Napisane przez sublips
Ale tutaj przez słowo cicha nie mam na myśli, że Kornelia jest małomówna, tylko że w ogóle nie wyraża swoich opinii. Jasne, każdy ma inne granice i akurat fakt, że za bardzo nie wchodzi w relację Marka z matką uważam za właściwe, ale u niej widać brak reakcji na jakikolwiek temat. U Kornelii trudno byłoby mi wskazać jakąś cechę charakteru bądź dlaczego Marek jej się w ogóle podoba (podobała podczas ich rozmowy jedną cechę, żeby facet był dobry z charakteru; wady nie pił i nie był agresywny). Czy byłoby inaczej, gdyby dostała innego partnera (no Marcina może tak, bo według mnie jemu by się też nie spodobała). Przyjmuję też taką możliwość, że Kornelia woli pozostać neutralna przed kamerami i to akurat byłoby ok, ale sądzę, że jednak to jest jej chęć dopasowania się.

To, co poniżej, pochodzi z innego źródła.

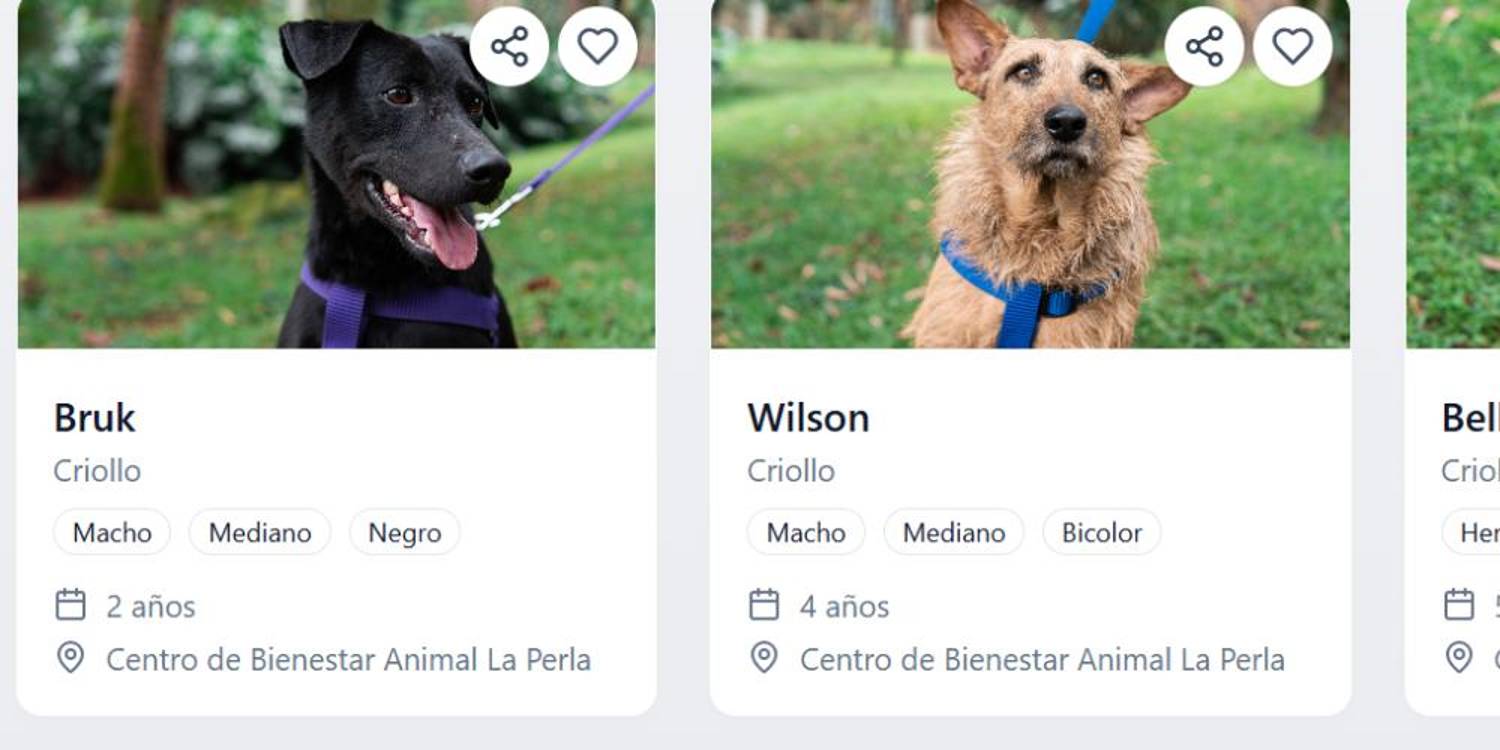Image resolution: width=1500 pixels, height=750 pixels.
Task: Open the Bruk profile name link
Action: point(94,418)
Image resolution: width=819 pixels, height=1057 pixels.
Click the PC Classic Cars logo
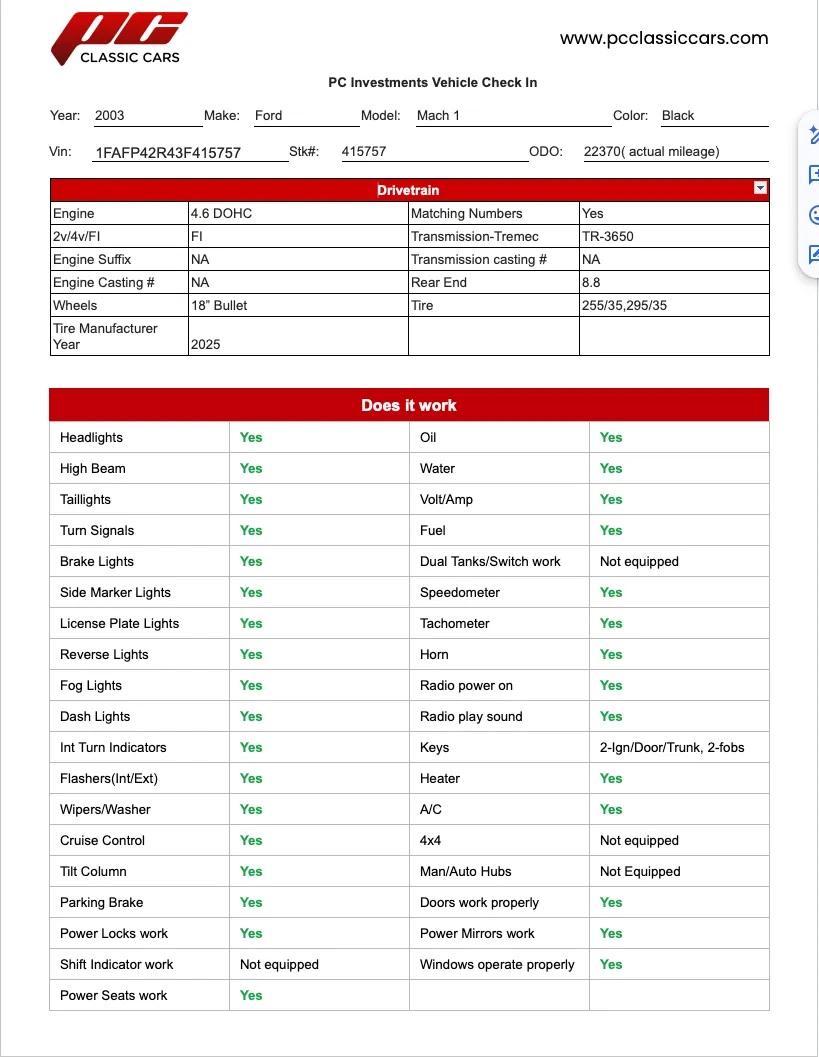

Może się nie malować, nie poświęcać czasu wyglądowi. Nie ma w tym nic złego, o ile się ogólnie ubiera powiedzmy schludnie i zakłada ciuchy w swoim rozmiarze. Ale to, co mówi, po prostu daje mi efekt pick me girl, bo nie dla niej zakupy itd. i tekst, że jest niejedna dziewczyna, co by chciała, żeby facet za nią płacił, ale ona taka nie jest. Ona podkreśla po prostu swoją wyjątkowość, dlatego kojarzy mi się z kobietą, która szuka po prostu męskiej walidacji i chce uchodzić za jak najbardziej bezproblemową.
Co do Kingi, to nadal będę powtarzać do znudzenia, że jej reakcja nie jest idealna, ale skoro wszyscy tak mówią o uczuciach Marcina, to czy on podczas tej rozmowy planował uwzględnić jej uczucia? Czy tylko przedstawić powody, dla których nie chce z nią być (a wiemy, że główny to wygląd).
Poza tym nie rozumiem w ogóle, o co chodzi z tą ich rozmową, obydwoje byli rozemocjonowani. Ale jednak to ona powiedziała mu coś pozytywnego i w końcu doszli do jakiegoś pozornego porozumienia, nie była to rozmowa w stylu Karola i Igi.
Magda się jednak musi więcej ruszać albo jeść mniej kalorii niż Krzysztof, magii tutaj nie ma.